(Source data)
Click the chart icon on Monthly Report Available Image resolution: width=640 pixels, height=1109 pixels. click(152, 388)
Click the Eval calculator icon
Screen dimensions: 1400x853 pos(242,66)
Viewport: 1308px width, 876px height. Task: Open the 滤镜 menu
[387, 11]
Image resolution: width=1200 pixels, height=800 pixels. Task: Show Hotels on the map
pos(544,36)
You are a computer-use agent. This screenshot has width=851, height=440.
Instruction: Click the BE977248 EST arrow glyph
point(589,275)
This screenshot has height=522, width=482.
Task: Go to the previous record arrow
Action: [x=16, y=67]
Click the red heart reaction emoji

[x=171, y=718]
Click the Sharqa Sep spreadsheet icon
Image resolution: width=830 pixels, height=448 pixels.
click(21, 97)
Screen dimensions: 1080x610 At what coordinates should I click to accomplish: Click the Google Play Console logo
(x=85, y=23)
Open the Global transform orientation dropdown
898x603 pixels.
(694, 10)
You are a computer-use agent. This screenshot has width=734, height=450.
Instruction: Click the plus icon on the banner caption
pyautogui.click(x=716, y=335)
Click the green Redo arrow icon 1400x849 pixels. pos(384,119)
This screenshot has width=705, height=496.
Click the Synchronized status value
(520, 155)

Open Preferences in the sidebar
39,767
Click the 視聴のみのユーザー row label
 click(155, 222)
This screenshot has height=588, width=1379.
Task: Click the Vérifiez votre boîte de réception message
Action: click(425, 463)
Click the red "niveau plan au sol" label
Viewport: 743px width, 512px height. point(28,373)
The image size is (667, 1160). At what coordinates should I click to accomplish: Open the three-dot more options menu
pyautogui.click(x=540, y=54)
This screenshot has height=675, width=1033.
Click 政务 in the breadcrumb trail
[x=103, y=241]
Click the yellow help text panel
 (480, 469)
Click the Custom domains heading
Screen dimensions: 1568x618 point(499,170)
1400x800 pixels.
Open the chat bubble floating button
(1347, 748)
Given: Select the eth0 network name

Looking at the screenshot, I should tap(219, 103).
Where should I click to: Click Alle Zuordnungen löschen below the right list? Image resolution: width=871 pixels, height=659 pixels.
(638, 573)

# WHAT THIS TASK INVOLVES
Return, unchanged, the run of lines above that opens with the line containing "Click the Eval calculator icon" and closes with the line containing "has width=851, height=440.". Include both.

# TASK SOLUTION
Click the Eval calculator icon
Screen dimensions: 1400x853 pos(242,66)
Viewport: 1308px width, 876px height. Task: Open the 滤镜 menu
[387, 11]
Image resolution: width=1200 pixels, height=800 pixels. Task: Show Hotels on the map
pos(544,36)
You are a computer-use agent. This screenshot has width=851, height=440.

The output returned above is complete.